### Source material
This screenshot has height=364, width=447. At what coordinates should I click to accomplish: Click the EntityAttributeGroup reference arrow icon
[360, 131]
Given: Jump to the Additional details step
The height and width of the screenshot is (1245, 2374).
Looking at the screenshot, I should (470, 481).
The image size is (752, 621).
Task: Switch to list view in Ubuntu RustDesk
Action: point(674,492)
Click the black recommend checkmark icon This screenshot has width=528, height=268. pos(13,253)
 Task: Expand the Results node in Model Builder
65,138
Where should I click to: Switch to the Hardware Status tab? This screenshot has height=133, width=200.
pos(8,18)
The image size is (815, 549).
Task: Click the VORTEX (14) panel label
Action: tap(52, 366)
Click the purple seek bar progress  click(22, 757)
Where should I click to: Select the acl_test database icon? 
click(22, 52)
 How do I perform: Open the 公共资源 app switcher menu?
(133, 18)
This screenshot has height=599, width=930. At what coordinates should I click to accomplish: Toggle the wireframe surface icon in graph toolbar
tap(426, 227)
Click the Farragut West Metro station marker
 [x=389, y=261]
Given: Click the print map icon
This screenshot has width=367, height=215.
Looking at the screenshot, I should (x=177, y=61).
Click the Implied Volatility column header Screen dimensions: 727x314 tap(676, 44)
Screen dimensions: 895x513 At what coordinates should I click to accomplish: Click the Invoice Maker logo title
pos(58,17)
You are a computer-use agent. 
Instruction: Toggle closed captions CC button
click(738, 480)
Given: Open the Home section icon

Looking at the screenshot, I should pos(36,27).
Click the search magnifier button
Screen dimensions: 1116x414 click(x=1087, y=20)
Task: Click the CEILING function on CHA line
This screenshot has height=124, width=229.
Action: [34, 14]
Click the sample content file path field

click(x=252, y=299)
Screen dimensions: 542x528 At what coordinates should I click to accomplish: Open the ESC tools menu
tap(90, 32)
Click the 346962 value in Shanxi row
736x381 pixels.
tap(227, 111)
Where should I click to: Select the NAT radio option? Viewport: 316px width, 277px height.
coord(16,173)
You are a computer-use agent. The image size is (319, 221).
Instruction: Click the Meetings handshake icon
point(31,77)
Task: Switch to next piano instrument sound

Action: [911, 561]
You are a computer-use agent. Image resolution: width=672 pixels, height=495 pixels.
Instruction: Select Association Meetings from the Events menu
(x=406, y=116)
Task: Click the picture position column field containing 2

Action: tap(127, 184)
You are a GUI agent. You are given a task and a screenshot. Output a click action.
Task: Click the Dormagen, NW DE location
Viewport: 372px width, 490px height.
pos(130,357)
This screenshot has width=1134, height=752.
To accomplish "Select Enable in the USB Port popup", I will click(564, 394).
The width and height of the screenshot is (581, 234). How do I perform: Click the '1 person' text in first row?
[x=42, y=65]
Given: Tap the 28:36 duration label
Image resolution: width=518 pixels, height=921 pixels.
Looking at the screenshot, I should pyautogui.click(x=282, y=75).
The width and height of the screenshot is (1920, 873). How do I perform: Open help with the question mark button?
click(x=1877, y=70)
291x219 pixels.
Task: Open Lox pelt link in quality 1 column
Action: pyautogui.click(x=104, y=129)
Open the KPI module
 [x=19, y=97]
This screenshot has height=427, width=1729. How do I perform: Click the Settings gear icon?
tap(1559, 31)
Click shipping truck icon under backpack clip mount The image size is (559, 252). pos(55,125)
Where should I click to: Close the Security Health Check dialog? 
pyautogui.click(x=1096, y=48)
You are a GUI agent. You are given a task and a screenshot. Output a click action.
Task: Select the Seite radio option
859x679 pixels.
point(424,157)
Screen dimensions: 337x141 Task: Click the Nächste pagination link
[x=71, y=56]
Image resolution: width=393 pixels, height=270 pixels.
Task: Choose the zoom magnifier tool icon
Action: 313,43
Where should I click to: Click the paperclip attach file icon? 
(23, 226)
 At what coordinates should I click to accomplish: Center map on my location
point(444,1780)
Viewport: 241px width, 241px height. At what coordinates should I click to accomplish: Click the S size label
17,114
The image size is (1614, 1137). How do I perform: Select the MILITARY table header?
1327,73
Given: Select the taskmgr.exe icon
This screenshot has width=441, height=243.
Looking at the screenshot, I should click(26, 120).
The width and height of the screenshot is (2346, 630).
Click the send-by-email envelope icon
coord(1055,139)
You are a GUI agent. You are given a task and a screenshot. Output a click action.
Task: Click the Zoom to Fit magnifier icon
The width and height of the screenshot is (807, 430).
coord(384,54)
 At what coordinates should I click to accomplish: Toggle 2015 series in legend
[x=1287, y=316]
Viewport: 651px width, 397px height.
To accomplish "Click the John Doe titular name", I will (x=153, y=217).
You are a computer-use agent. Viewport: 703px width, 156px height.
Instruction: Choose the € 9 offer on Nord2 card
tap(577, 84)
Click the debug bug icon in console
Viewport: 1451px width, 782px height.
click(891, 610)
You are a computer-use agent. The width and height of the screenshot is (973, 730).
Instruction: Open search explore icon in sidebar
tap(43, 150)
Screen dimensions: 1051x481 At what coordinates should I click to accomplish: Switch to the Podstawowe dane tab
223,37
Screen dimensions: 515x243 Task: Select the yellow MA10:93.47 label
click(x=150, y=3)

### What needs to be done
From the listing above, report the number of lines containing the string "computer", without any accompanying remarks.

### The answer
5